Planktonic crustaceans use distinct, taxon-specific mechanisms of food uptake effective against diverse food particles and therefore the impact of coexisting groups on the food web is comprehensive. For instance, in the case of phytoplankton, larger particles are suppressed by copepods and smaller ones by cladocerans^9,39^. This implies a robust niche partitioning among studied groups of animals. Our results are partially consistent with this statement, specifically in the case of calanoid copepods and Daphnia spp. in the pre-bloom phase, when the isotopic niches of the animals were not overlapping. Also in this phase, a notable portion of the cyclopoid SEAc overlapped with both calanoid copepods and Daphnia spp. This suggests that cyclopoid copepods exhibit high opportunism in feeding compared to calanoid copepods and Daphnia spp.^37^. Finally, our results corroborate with the study of Santer et al*.*^58^ who demonstrated stable isotope-based evidence of cyclopoid copepods foraging on a wide spectrum of available food sources.
During the phase of cyanobacterial bloom we observed an increased overlap in the isotopic niches of studied animals, suggesting that planktonic crustaceans shared available basal resources more evenly.

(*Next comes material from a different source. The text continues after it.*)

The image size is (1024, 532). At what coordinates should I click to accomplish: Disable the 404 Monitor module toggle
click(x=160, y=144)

The increased abundance of cyanobacteria (considered inedible or at least low-quality food) followed by a decreasing availability of eukaryotic phytoplankton, could have induced physiological and behavioral responses in crustacean grazers (enhanced tolerance and selective feeding;^17^) causing homogenization of their ecological niches. This conclusion is supported by Josué et al*.^59^, who found that cyanobacterial dominance altered the distribution of functional traits and reduced the functional dispersion of the zooplankton community, leading to an increase in the overlap of zooplankton niches. Mentioned study employed a trait-based approach that infers ecological responses from a priori defined functional traits of species, providing complementary but static view of niche dynamics^60^. Our study supports the conclusions of Josué et al.*^59^, with the evidence from measurements of stable isotopes (δ^13^C, δ^15^N) which are robust tracers of animals’ isotopic (ecological) niche spaces^61^.

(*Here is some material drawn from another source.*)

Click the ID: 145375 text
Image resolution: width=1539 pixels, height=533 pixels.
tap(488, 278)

Beyond group-specific realized niche characteristics, it is also important to consider community-level metrics to capture broader ecological patterns. We found that the NR of the community increased slightly during the bloom compared to the pre-bloom phase, indicating that the trophic length of the community marginally increased^62^. This suggests a minor diversification of feeding strategies involving more trophic levels of studied animals^62^ and is consistent with the fact that isotopic niches (i.e. SEA_c_s) of all studied groups of animals increased during the cyanobacterial bloom. Another explanation is the seasonal decrease in the δ^15^N baseline caused by the production of organic matter (cyanobacterial biomass) that is depleted in heavy nitrogen isotope (^15^N) at the start of the bloom. The biomass is then utilized by planktonic crustaceans (directly or indirectly) and δ^15^N in their tissues decreases^63^. This explanation supports our findings, as we observed decreased mean δ^15^N values in the studied animals during the bloom phase.

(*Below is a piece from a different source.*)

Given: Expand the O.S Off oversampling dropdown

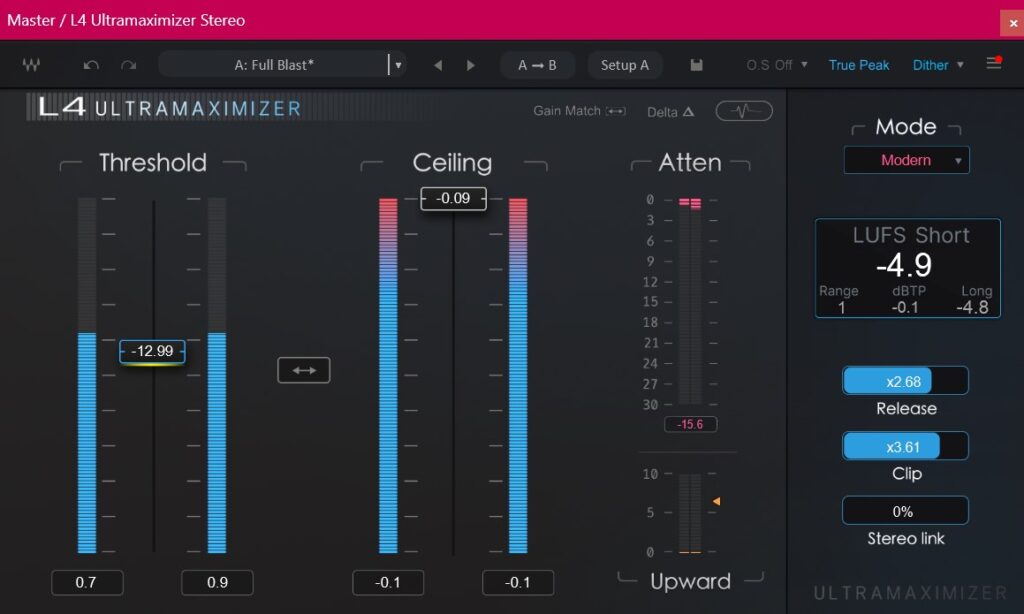Looking at the screenshot, I should 777,65.
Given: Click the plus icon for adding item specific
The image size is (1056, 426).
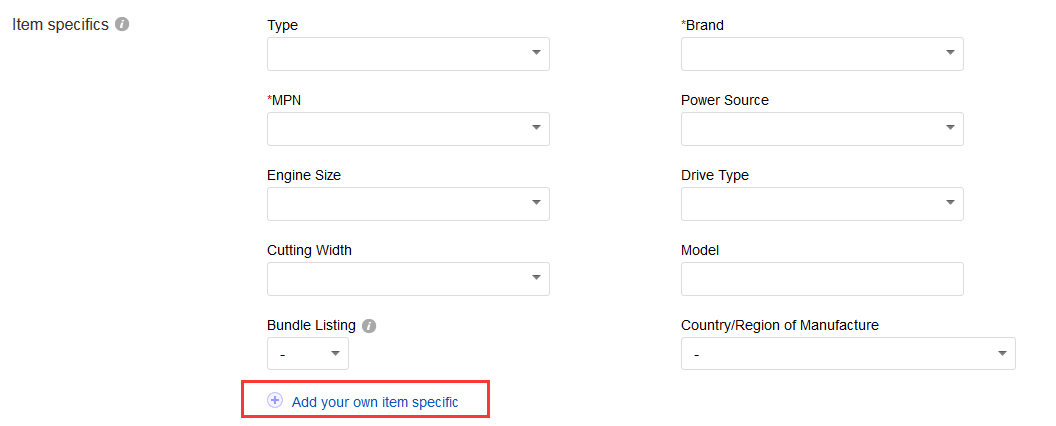Looking at the screenshot, I should [275, 401].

Thanks to various adaptations cyanobacteria can outcompete eukaryotic phytoplankton and develop extensive amounts of biomass. This can lead to disruption of the energy transfer pathways in the food webs^20^. Bayesian Layman metrics^28,62^ calculated for crustacean communities confirm this conclusion. We have observed a considerable decrease in CR (by 2‰) during the bloom phase, which implies a decline of diversity of basal resources^28^. Furthermore, CD and MNND also decreased, suggesting that the overall trophic diversity (i.e. utilized resources) of studied animals also decreased. Finally, SDNND increased during the bloom phase, suggesting that the evenness of species distribution in the δ^13^C vs. δ^15^N biplot was reduced and therefore indicating higher trophic proximity of the studied animals^28,62^. Cyanobacterial blooms disrupt important ecosystem processes such as energy flow through the food web. However, some aspects, such as the fate of cyanobacterial carbon and alternative pathways of energy flow, are still understudied^64^. Our results show that in response to the cyanobacterial blooms, resources used by the planktonic crustacean community (grazers) became limited, leading to diminishing their role as conduits of energy flow.
Conclusions
Altogether, the quantification of ecological (isotopic) niches based on δ^13^C and δ^15^N measurements allowed for the conclusion that cyanobacterial blooms have complex effects on crustacean zooplankton, which are likely to amplify to the ecosystem level. Although the areas of the niches of particular planktonic crustaceans groups increased, the overall capacity of the whole community decreased. Obtained results indicate a collapse in the diversity of basal food resources and a reduction in the trophic differentiation within the zooplankton community, which likely impairs energy transfer efficiency in freshwater food webs.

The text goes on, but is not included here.